Text block
►

NVLINK is GPU to GPU or GPU to CPU link, if you are using it as a GPU to CPU link you are taking to the CPU at native NVLINK speeds either through a native NVLINK bus if you are using a POWER CPU which supports it or via an Infiniband/OmniPath interconnect on Intel/AMD CPUs.
16GB/s is a bit tight but that's where prefetches based on pre-defined usage hints as well as the branch predictor in the GPU and the CUDA Compiler/Runtime that feeds the GPU without stalling as much as possible.
OFC you can I/O bound a GPU that's is actually pretty easy these days even in normal (gaming) workloads (e.g. draw call limit).

◄

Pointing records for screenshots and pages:

►

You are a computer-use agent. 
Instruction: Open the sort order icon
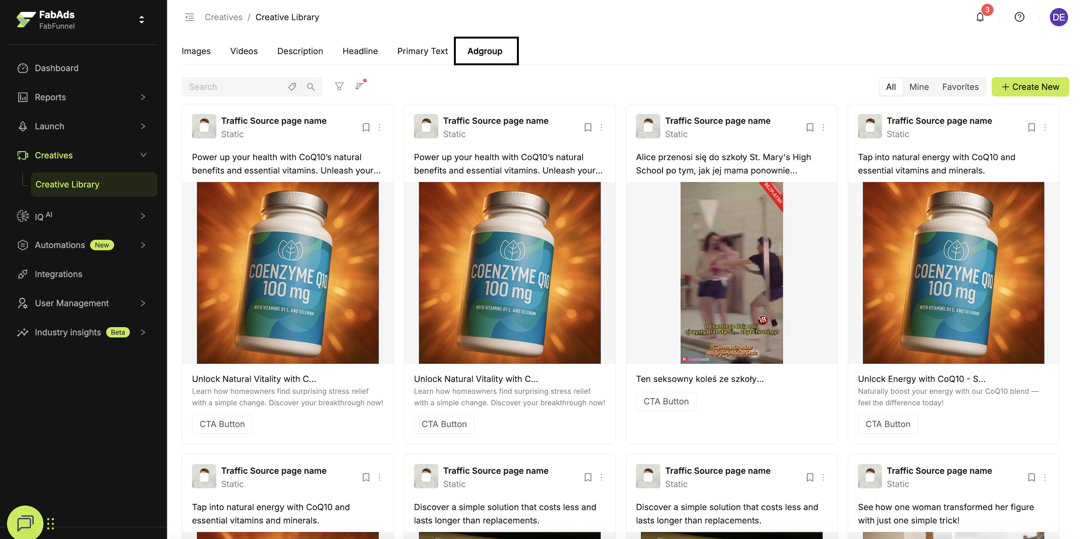pyautogui.click(x=360, y=86)
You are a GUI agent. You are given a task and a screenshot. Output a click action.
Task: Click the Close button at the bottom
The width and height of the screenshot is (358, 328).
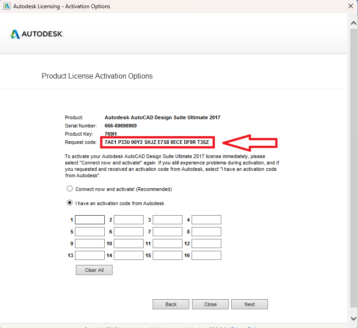coord(210,304)
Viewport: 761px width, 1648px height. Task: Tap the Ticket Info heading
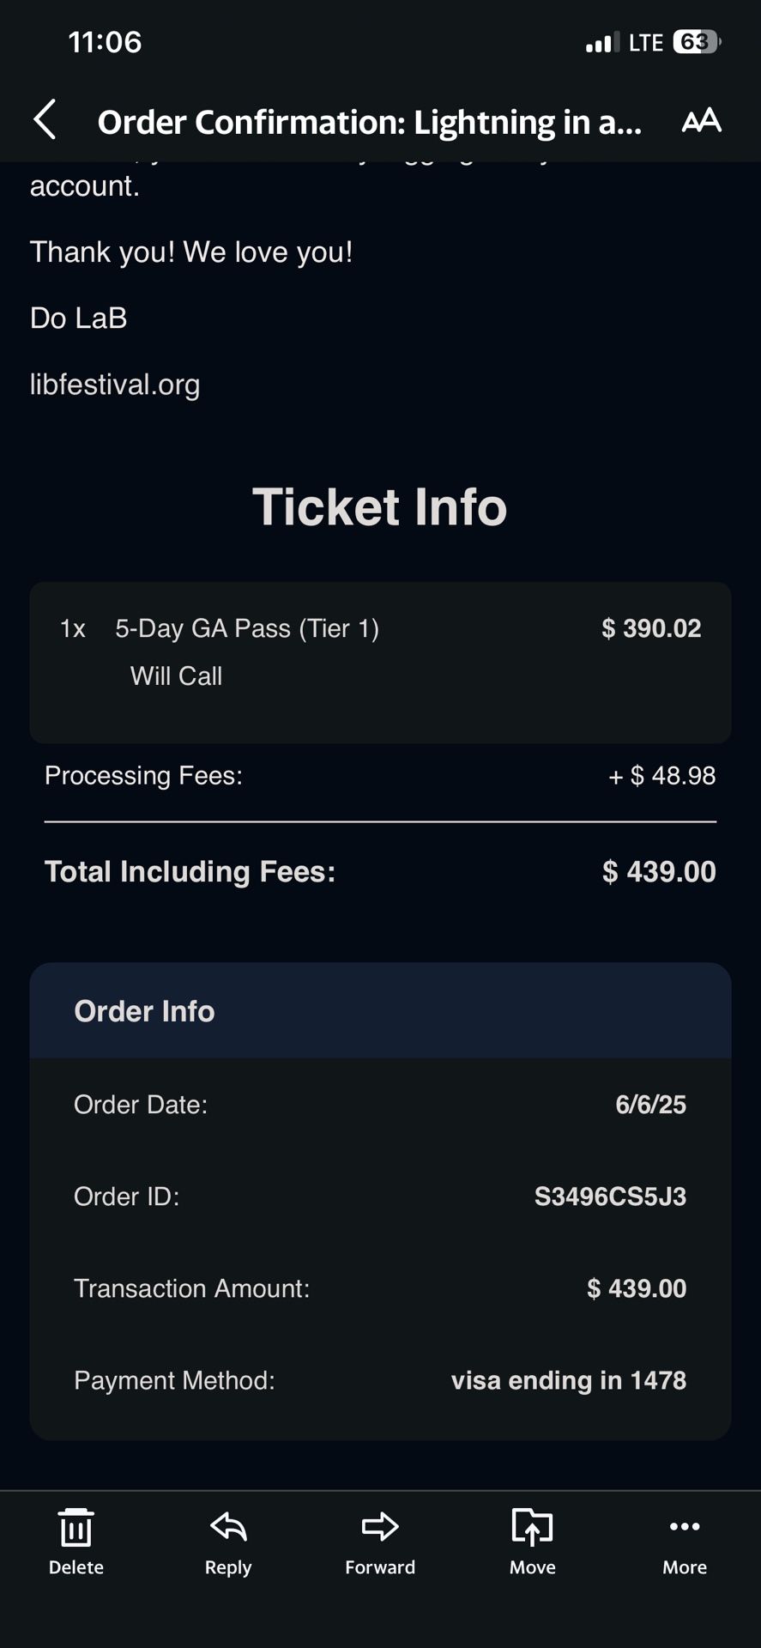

◄

Things to do
1. Print the NVLINK post above from "NVLINK is GPU" up to and including "draw call limit).".
2. Turn the paragraph of the NVLINK post that opens with "NVLINK is GPU to GPU" into a short bulleted list, keeping its main facts.

Answers to the tasks
1.
NVLINK is GPU to GPU or GPU to CPU link, if you are using it as a GPU to CPU link you are taking to the CPU at native NVLINK speeds either through a native NVLINK bus if you are using a POWER CPU which supports it or via an Infiniband/OmniPath interconnect on Intel/AMD CPUs.
16GB/s is a bit tight but that's where prefetches based on pre-defined usage hints as well as the branch predictor in the GPU and the CUDA Compiler/Runtime that feeds the GPU without stalling as much as possible.
OFC you can I/O bound a GPU that's is actually pretty easy these days even in normal (gaming) workloads (e.g. draw call limit).

2.
- NVLINK links a GPU to another GPU or to a CPU.
- As a GPU-to-CPU link, it talks to the CPU at native NVLINK speeds.
- On POWER CPUs that support it, this goes through a native NVLINK bus.
- On Intel/AMD CPUs, it goes through an Infiniband/OmniPath interconnect.